Un passo avanti nello sviluppo di nuove tecnologie nel campo dei circuiti integrati arriva dal Joint Lab, un laboratorio dedicato a questo settore e nato dall’accordo tra l’Istituto italiano di tecnologia (Iit) e Technoprobe. Quest’ultima è l’unica azienda italiana, la terza nel mondo, a produrre dispositivi per il test dei circuiti integrati. Il valore dell’investimento per il progetto è di due milioni di euro per 36 mesi di attività. Prevista anche l’assunzione di cinque ricercatori.

Un investimento strategico

L’accordo tra la Technoprobe e Iit ha come obiettivo lo sviluppo di nuove tecnologie destinate ai microchip. Nel progetto è stata investita una cifra importante, pari a due milioni di euro spalmati in 36 mesi di attività. ''Il Joint Lab con Iit – ha detto Roberto Crippa vicepresidente esecutivo dell’azienda con sede a Cernusco Lombardone (Lecco) - è per noi un investimento strategico in ricerca e sviluppo, attraverso cui manteniamo il nostro primato innovativo nel mercato mondiale, dove siamo il terzo operatore e dove realizziamo oltre il 90% del nostro fatturato''.

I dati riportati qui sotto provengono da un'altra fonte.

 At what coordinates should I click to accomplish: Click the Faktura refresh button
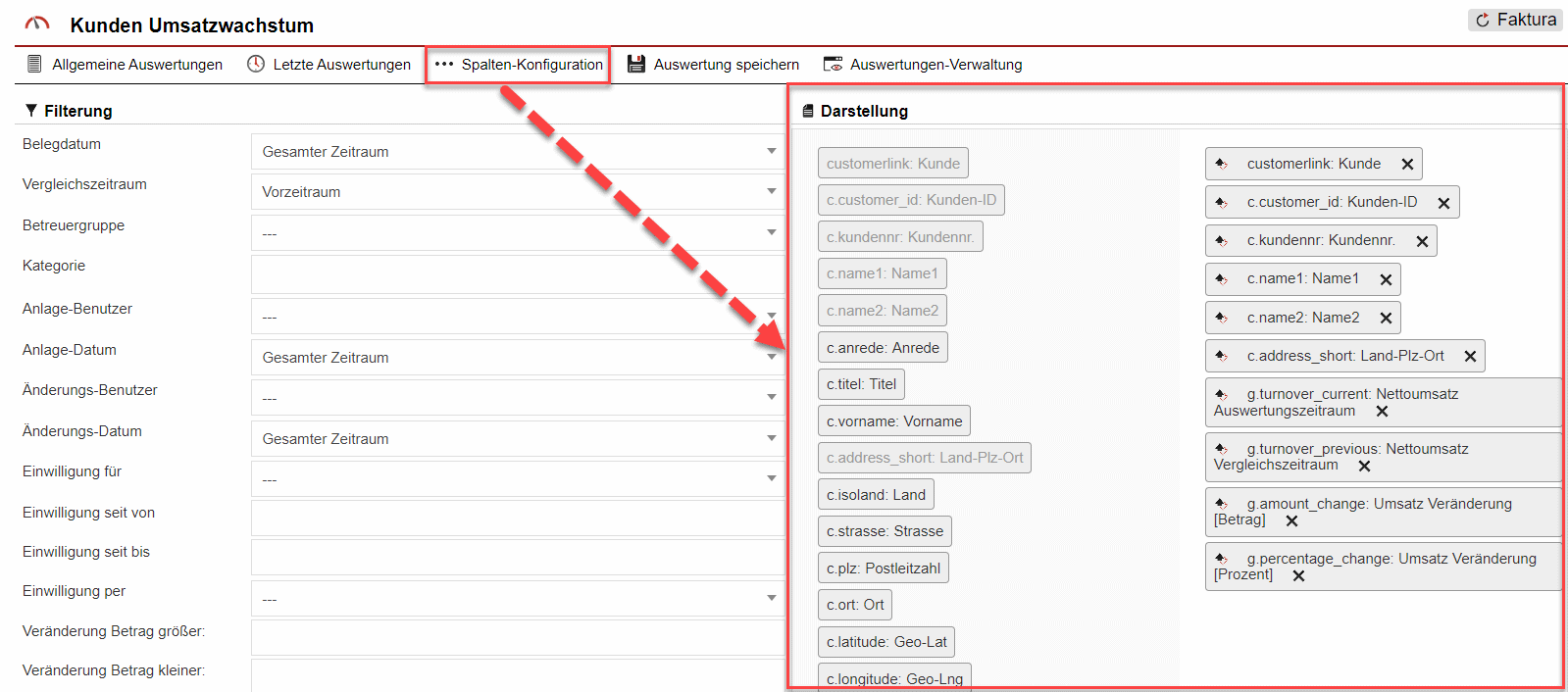coord(1515,20)
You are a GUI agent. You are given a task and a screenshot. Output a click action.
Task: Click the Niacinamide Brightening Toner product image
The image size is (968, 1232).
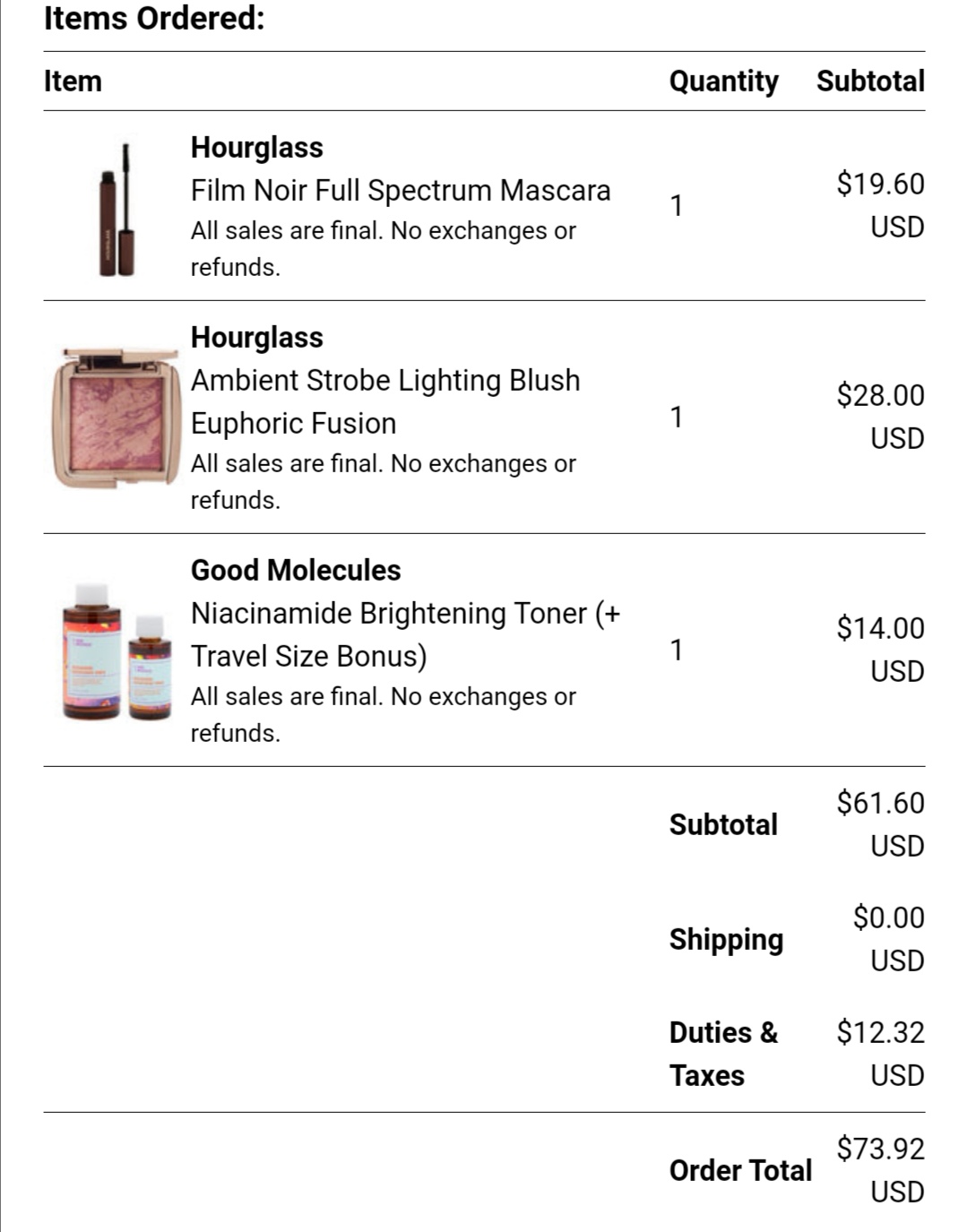coord(117,650)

Migliorare la produzione dei microchip

Il Joint Lab sarà dedicato al miglioramento dell'efficienza e della qualità del processo di produzione dei microchip. E se per Technoprobe questo progetto rappresenta un’importante investimento strategico, lo è altrettanto per l’Istituto italiano di tecnologia. Per Iit, infatti, lavorare con realtà simili "è una sfida importante, perché misura la nostra capacità di realizzare innovazioni competitive al servizio delle imprese italiane'', come ha sottolineato Guglielmo Lanzani, Direttore del Cnst (Center for Nano Science and Technology) dell'Iit. In particolare, la tecnologia sviluppata riguarda la prima e più delicata fase di produzione del microchip, quella in cui si trova ancora allo stato di wafer di silicio, ovvero una sottile fetta di materiale semiconduttore sul quale si installano successivamente i circuiti integrati. Durante questo passaggio il microchip viene testato sull'interfaccia (Probe Card) tra il sistema di test elettronico e il wafer di semiconduttori.

La ricerca del vantaggio competitivo

Ciò che determina il vantaggio competitivo nel campo dei microchip è la loro capacità di lettura nell’unità di tempo da parte dell’interfaccia, la Probe Card appunto. All’interno dei laboratori dell’Iit, come ha spiegato Luigino Criante del Cnst, ''usiamo il laser come un pennello per rendere i dispositivi sempre più miniaturizzati e performanti''. È grazie a questo tipo di tecnologie, ha aggiunto Fabio Di Fonzo del Cnst, che ''siamo in grado di aumentare il numero di microchip processati nell'unità di tempo, con un sensibile incremento dell'efficienza ed efficacia del processo''.